Sem consenso, o número não foi fechado na reunião de ontem e a decisão final deve ficar com a diretoria. A ordem, portanto, foi não divulgar a elevação. “Em relação ao reajuste de preços, a companhia reitera o que foi divulgado em comunicado ao mercado em 29 de outubro de 2014, que este assunto é discutido frequentemente pela sua diretoria executiva e pelo seu conselho de administração, mas, até o momento, não há decisão quanto a reajuste no preço da gasolina e do diesel”, afirmou, em nota, a companhia.

Com isso, o governo pretende ganhar tempo e a queda no preço do barril de petróleo no mercado internacional, que ontem caiu 2,02%, a US$ 77,19 em Nova York, está dando fôlego que ele tanto precisa. A equipe econômica quer escolher o melhor momento de praticar o aumento por conta do grande impacto que terá na inflação, persistentemente acima do teto da meta do Banco Central, de 6,5%. Esta semana, será divulgado o Índice de Preços ao Consumidor Amplo (IPCA) de outubro e a expectativa do mercado é de que fique em 6,68% em 12 meses.

Segundo o Instituto Brasileiro de Geografia e Estatística (IBGE), a gasolina compromete 3,74% do orçamento familiar.
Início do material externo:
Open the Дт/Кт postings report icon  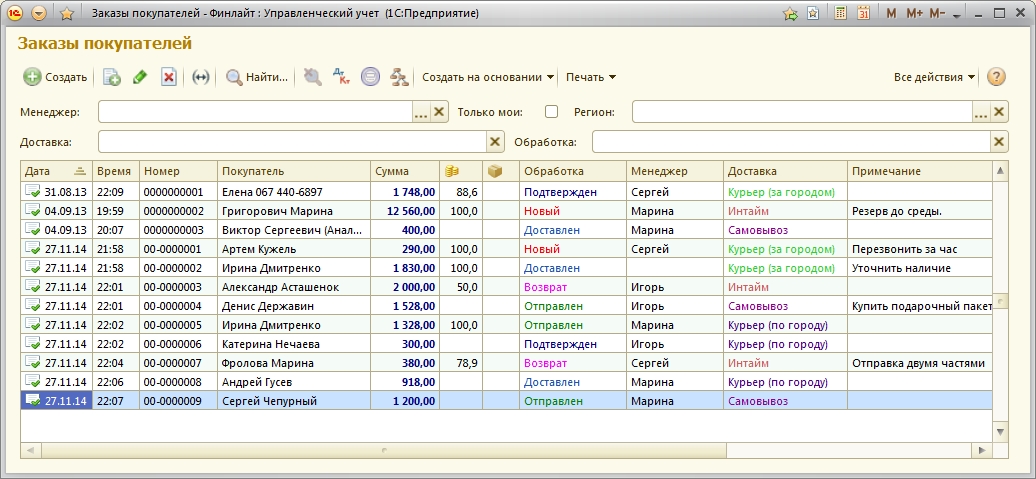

Isso significa, de acordo com o economista André Braz, da Fundação Getulio Vargas (FGV), que para cada 1% de aumento, a gasolina impacta em 0,04 ponto percentual o IPCA. “Se o reajuste for de 5%, por exemplo, o impacto será de 0,20 ponto percentual”, afirmou. O óleo diesel, que também pode ser reajustado, compromete fração bem menor do orçamento, somente 0,14%. “Com esse peso, para cada 1% de alta, o impacto será de 0,001 ponto percentual. Se o reajuste for de 5%, o índice subirá 0,005 ponto percentual”, calculou o economista.
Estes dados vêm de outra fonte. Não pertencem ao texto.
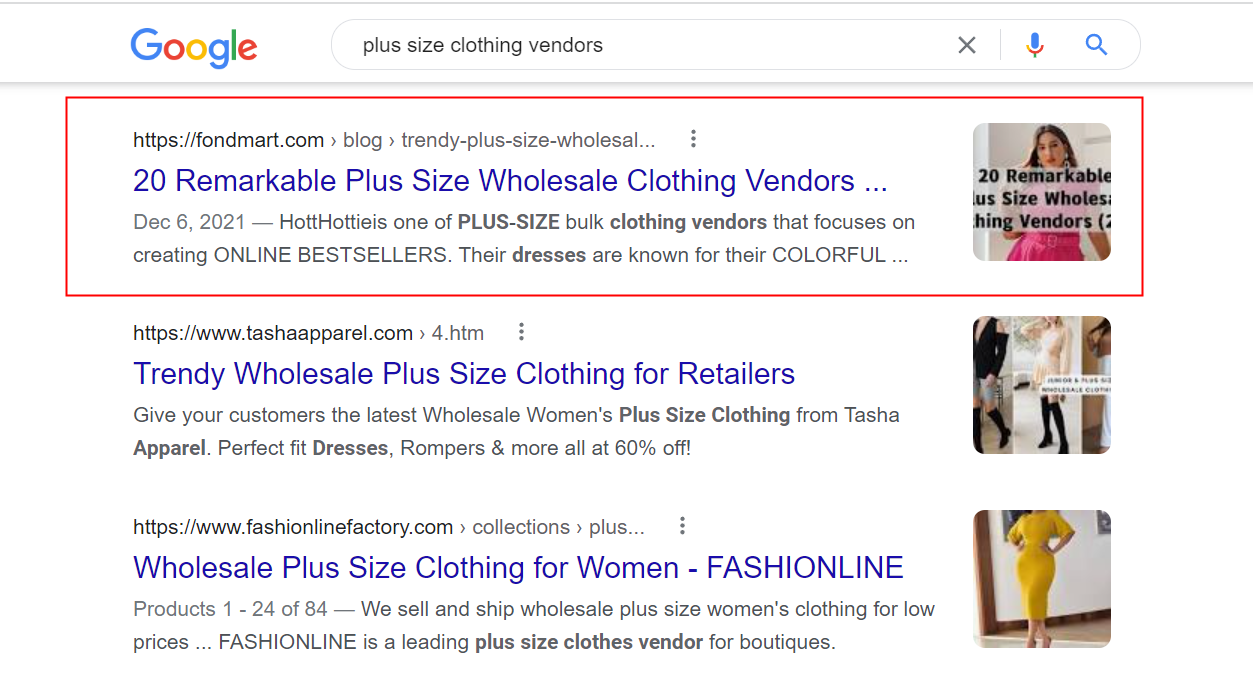Click the Tasha Apparel result description text
Viewport: 1253px width, 684px height.
pos(516,431)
O último reajuste de combustíveis concedido pela Petrobras foi em 30 de novembro do ano passado, quando a gasolina foi majorada em 4% e o óleo diesel, em 8%. Em 2014, com os preços represados pelo governo para segurar a inflação, a Petrobras amargou prejuízos por conta de uma defasagem de até 17%, entre janeiro e setembro desde ano, entre os valores desembolsados no mercado internacional e o preço pelo qual os combustíveis eram vendidos no país. Pelas contas da Gradual Investimentos, a petroleira perdeu R$ 60 bilhões por conta da defasagem. Hoje, a estatal tem a maior dívida entre companhias petrolíferas de todo o mundo. Deve mais de R$ 300 bilhões.
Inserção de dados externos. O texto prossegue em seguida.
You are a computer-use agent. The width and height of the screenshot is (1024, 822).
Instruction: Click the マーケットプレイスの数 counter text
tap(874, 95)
O diretor do Centro Brasileiro de Infraestrutura, Adriano Pires, explicou que, graças à queda do preço do barril de petróleo no mercado mundial, que desabou abaixo dos US$ 80, e ao câmbio valorizado, não há mais qualquer defasagem de preço atualmente. “Neste momento, o reajuste ficou em segundo plano porque o mercado internacional deu uma ajuda. Mas a Petrobras precisa recuperar as perdas do passado. O buraco no caixa da empresa é grande. A dívida em dólares é de mais de US$ 114 bilhões”, destacou. Pires aposta que o momento seria de o governo retornar com a cobrança da Contribuições de Intervenção no Domínio Econômico (Cide) e não de praticar aumento de combustíveis. “Isso daria competitividade ao etanol”, assinalou.

TENSÃO A reunião do conselho da Petrobras não foi apenas longa. Também foi tensa. Na pauta, além do reajuste dos combustíveis, estava a divulgação do balanço do terceiro trimestre da companhia, mas não chegou a ser debatida. Ficou acertado que haverá nova reunião até 14 de novembro para aprovar o resultado financeiro da empresa. Será o terceiro encontro em menos de um mês, sendo que o normal é apenas uma reunião mensal.

Isso ocorreu porque, na semana passada, a reunião ordinária foi ainda mais conturbada que a de ontem e os conselheiros nem chegaram a avaliar o reajuste de preços. A PriceWaterhouseCoopers (PwC), auditoria que assina o balanço da Petrobras, fez exigências à estatal para aprovar os números. Entre elas, a saída imediata de Sérgio Machado da presidência da Petrobras Transporte (Transpetro) e a contratação de outras duas auditorias independentes para analisar o balanço.